*EXERCISE DIRECTIONS*: Change "Placeholder" to "Subscribe" in the records, beginning with the line containing "Click the white" and continuing through the line containing "1232x976 pixels. coord(1102,339)". Write out only those lines, with everything else left the same.

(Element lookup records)
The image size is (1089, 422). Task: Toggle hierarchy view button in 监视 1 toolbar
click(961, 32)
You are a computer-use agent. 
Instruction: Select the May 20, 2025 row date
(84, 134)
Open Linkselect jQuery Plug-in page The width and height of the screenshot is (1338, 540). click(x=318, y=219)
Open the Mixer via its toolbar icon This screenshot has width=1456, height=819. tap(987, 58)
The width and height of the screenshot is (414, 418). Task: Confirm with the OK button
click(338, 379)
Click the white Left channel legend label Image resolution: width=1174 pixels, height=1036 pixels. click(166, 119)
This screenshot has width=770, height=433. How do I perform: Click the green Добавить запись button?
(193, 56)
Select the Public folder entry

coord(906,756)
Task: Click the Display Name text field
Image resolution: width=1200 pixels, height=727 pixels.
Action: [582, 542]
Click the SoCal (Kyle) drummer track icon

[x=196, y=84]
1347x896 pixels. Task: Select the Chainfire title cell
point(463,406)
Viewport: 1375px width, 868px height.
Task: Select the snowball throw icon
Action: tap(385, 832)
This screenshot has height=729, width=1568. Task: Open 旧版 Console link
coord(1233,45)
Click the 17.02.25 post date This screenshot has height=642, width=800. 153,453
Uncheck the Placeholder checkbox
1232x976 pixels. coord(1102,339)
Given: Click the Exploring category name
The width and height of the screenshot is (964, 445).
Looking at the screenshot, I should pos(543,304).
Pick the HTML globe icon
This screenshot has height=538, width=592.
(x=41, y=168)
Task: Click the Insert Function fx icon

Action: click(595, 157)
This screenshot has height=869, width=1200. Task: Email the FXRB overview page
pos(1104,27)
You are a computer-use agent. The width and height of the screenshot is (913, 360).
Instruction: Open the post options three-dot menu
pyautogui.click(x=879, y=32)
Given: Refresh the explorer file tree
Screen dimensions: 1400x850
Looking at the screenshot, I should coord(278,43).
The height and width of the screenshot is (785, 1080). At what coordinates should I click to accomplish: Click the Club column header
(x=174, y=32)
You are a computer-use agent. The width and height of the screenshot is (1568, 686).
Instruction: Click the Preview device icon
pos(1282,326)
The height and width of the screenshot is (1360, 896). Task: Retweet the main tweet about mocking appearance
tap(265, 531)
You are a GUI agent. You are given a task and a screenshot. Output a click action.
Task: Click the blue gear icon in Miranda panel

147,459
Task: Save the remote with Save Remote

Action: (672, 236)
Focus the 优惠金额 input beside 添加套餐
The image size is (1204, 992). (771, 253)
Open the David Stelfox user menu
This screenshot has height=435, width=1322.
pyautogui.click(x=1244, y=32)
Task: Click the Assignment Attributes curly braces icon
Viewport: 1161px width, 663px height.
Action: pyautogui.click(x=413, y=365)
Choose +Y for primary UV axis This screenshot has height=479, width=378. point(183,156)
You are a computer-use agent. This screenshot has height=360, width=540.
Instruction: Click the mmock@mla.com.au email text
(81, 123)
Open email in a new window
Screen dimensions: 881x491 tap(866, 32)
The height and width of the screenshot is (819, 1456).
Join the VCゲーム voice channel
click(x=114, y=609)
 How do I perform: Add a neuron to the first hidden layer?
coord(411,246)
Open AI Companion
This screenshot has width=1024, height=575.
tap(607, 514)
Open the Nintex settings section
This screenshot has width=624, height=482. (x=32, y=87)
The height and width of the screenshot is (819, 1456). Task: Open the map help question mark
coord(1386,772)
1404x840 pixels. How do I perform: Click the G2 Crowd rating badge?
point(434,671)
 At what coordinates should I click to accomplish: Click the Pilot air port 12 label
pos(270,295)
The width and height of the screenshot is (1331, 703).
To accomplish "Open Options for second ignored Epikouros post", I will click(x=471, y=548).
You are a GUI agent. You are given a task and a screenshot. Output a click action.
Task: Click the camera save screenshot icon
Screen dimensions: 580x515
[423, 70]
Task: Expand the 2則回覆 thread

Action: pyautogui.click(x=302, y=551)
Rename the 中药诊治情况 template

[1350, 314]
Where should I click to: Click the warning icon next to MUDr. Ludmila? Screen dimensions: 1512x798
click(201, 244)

*SOLUTION*:
Click the white Left channel legend label Image resolution: width=1174 pixels, height=1036 pixels. click(166, 119)
This screenshot has width=770, height=433. How do I perform: Click the green Добавить запись button?
(193, 56)
Select the Public folder entry

coord(906,756)
Task: Click the Display Name text field
Image resolution: width=1200 pixels, height=727 pixels.
Action: [582, 542]
Click the SoCal (Kyle) drummer track icon

[x=196, y=84]
1347x896 pixels. Task: Select the Chainfire title cell
point(463,406)
Viewport: 1375px width, 868px height.
Task: Select the snowball throw icon
Action: tap(385, 832)
This screenshot has height=729, width=1568. Task: Open 旧版 Console link
coord(1233,45)
Click the 17.02.25 post date This screenshot has height=642, width=800. 153,453
Uncheck the Subscribe checkbox
1232x976 pixels. coord(1102,339)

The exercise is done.